Le costó trabajo encontrar a Toribio. Tomás estaba donde siempre, leyendo en el scriptorium. Era casi media tarde cuando dio con su antiguo escudero, que se estaba beneficiando a una moza en un cobertizo junto al estanque. Ni el hecho de vestir el uniforme de sargento de la orden ni hallarse dentro del cenobio lo habían frenado.
Cuando Rodrigo pateó la puerta de la frágil construcción, se encontró con su poco agraciado amigo poseyendo por detrás a una moza no muy favorecida y entrada en carnes. Sostenía sus enormes pechos entre sus manos a la vez que le decía groserías al oído. No tenía remedio. La moza se bajó la falda avergonzada y salió huyendo, mientras Toribio se subía el calzón entre los empellones de su amo, que se mostró enfadado de veras con él.
De camino al dormitorio de invitados para hacer el petate, Rodrigo recriminó su lascivia a aquel sátiro, que le aclaró que estaba «trabajando en la misión».
—¿Qué? —repuso el templario sonriendo. No podía creerlo.
—Sí, sí, Rodrigo. Esa moza es nada menos que la sobrina de don Isaac, uno de los compañeros de vuestro maestro, un judío catalán que acabó afincado en Lyon. La dejan entrar al monasterio durante las horas del día para hacer de sirvienta de los traductores judíos y para que limpie y mantenga ordenadas sus habitaciones junto a las tenerías.
—Pues no hace demasiado bien su trabajo —espetó el templario recordando el desorden de los aposentos de los maestros.
—El caso es que me propuse sonsacarla.
—Difícil y sacrificada misión, tratándose de vos.
—Lo cierto es que la moza es ardiente, sí —dijo Toribio sonriendo con malicia y frunciendo su frente uniceja—. El caso es que hoy mismo me he enterado de algo.
—¿Y bien?
—Su tío, el tal don Isaac, era pariente lejano de uno de los siete sabios desparecidos en París.
—¿Y?
—Cuando se produjo la desaparición, toda la comunidad judía se empleó a fondo para dar con el paradero de los siete sabios.

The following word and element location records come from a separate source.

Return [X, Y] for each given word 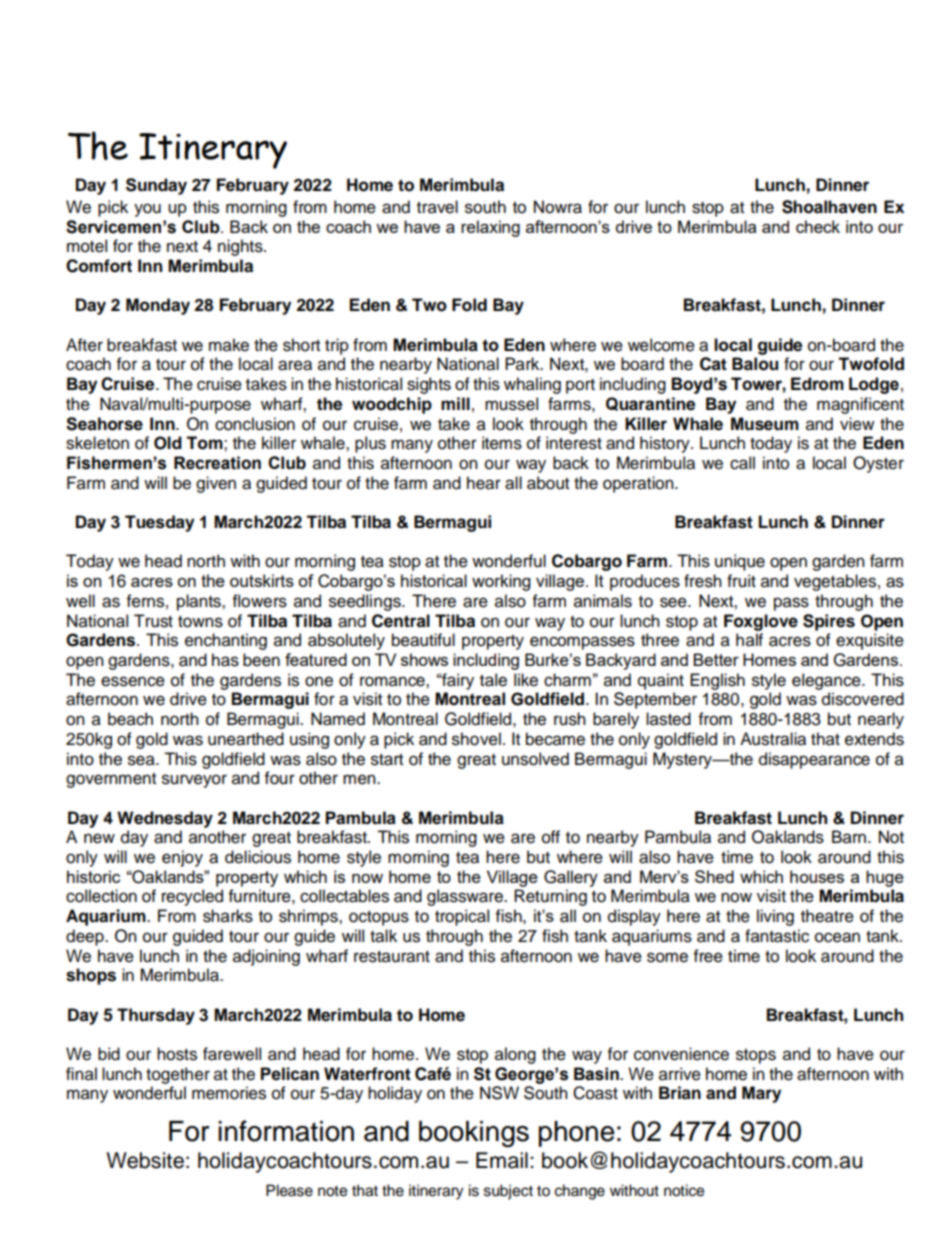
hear [484, 483]
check [818, 226]
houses [817, 876]
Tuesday [159, 523]
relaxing [490, 228]
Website [145, 1160]
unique [740, 562]
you [147, 210]
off [551, 837]
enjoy [182, 858]
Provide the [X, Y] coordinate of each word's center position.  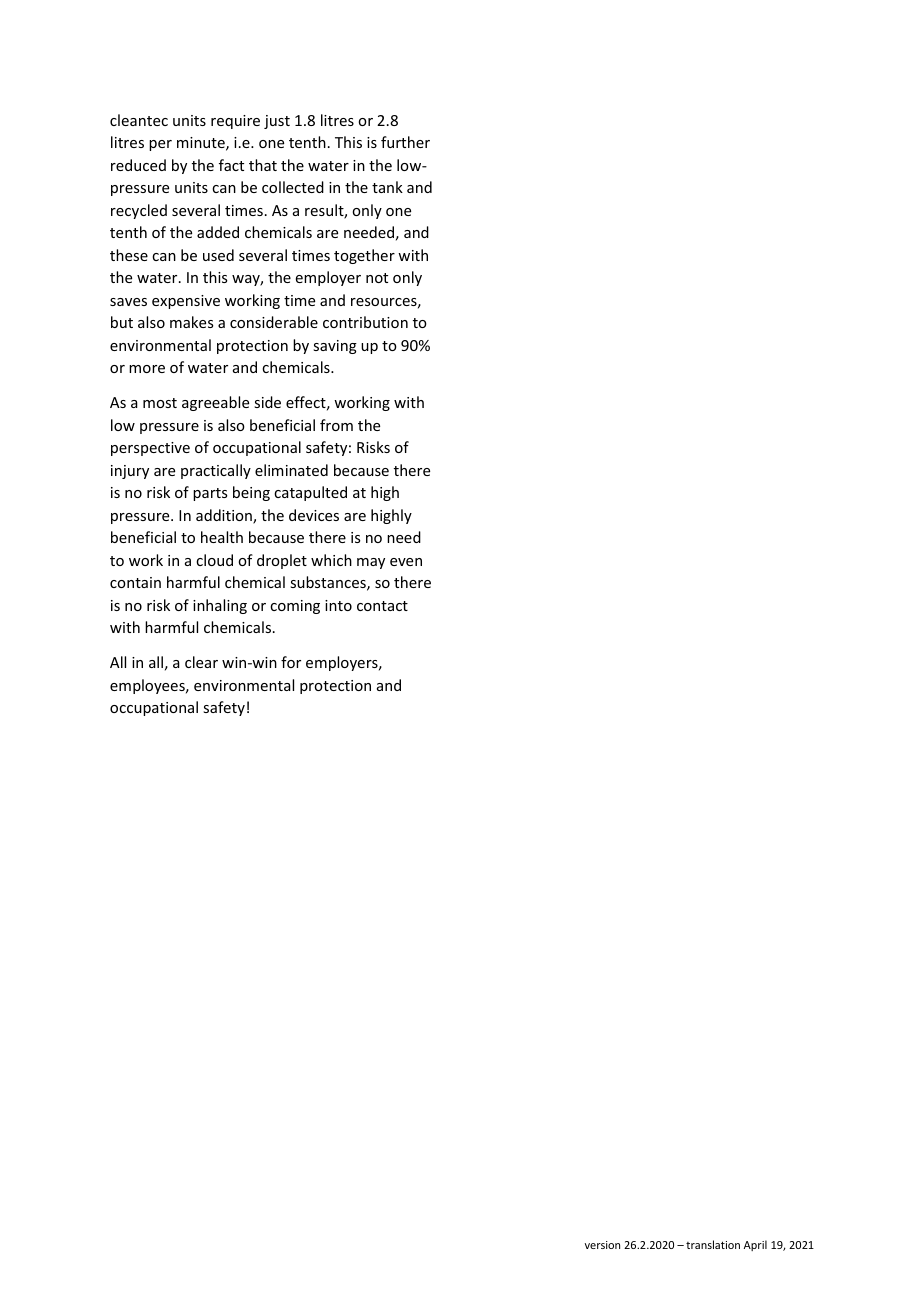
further [405, 142]
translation [713, 1244]
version [602, 1245]
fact [231, 165]
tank [387, 187]
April [755, 1245]
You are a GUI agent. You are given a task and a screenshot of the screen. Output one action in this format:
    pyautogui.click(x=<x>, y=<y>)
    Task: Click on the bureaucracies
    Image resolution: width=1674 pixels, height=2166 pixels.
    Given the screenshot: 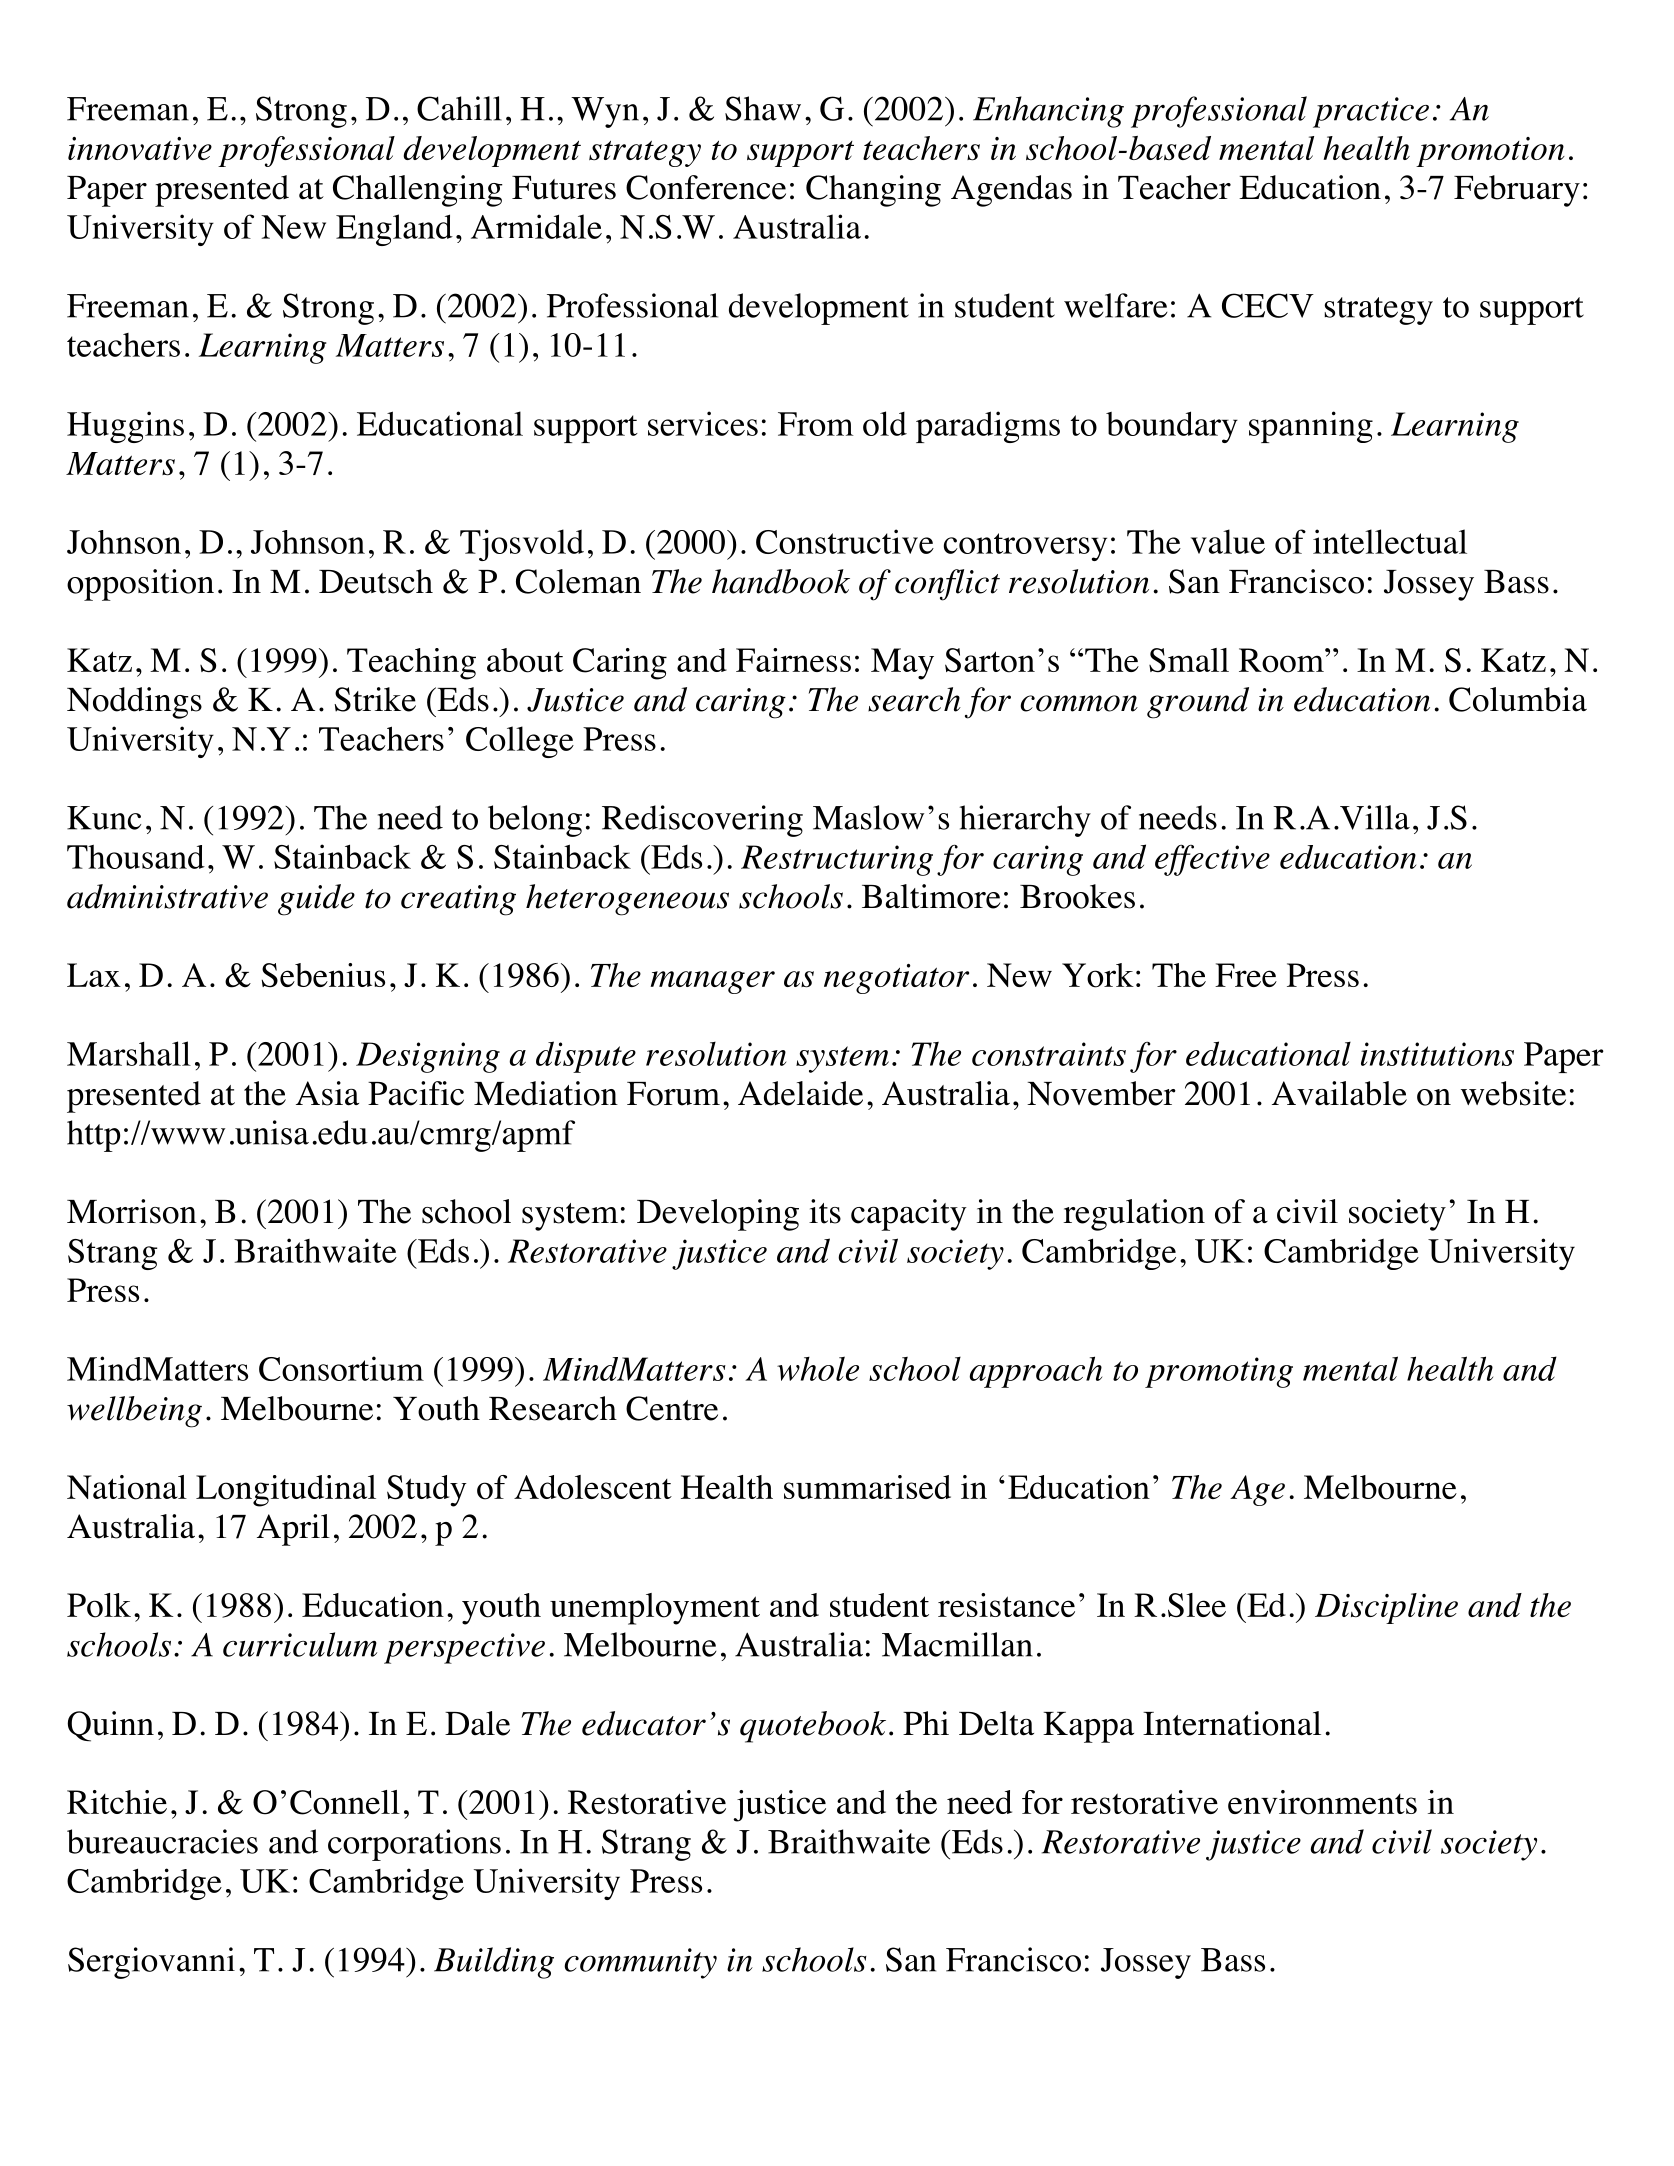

En primer lugar pensaron que los habían traído aquí porque sabían que Bernardo de Claraval tenía sabios judíos trabajando para él.
—Es lógico.
—Bien, pues aquí no los trajeron —continuó relatando Toribio—. Todos los judíos de Francia se conjuraron para dar con los sabios, sin suerte. Parecía que se los hubiera tragado la tierra hasta que un buen día, dos años después de la desaparición, un comerciante judío que comía en una taberna vio entrar a un rabí acompañado por dos templarios, y se sentaron a una mesa apartada. Creo que hubo una trifulca y los dos milites se levantaron a poner orden. Entonces, el rabí se acercó al comerciante y con disimulo le dio una esquela. Los templarios parecían llevarlo preso, pues, al parecer, se sentaron uno a cada lado del misterioso hebreo. Cuando pudo salir de la taberna el comerciante leyó la esquela. Era de un sabio judío, en efecto, que decía haber sido secuestrado por el Temple y que pedía que le hicieran llegar a su familia la noticia. La esquela decía que estaba vivo y que lo mantenían retenido en La Rochelle.
—Era el pariente de don Isaac.
—En efecto.
—¿Y dieron con ellos?
—Lo intentaron, pero el Temple cuenta con varias fortalezas allí y la orden es hermética, como bien sabéis.
—Eres tremendo, Toribio… no sé cómo recompensarte.
—No se merece, no se merece —contestó aquel depravado encaminándose a su catre para hacer el equipaje.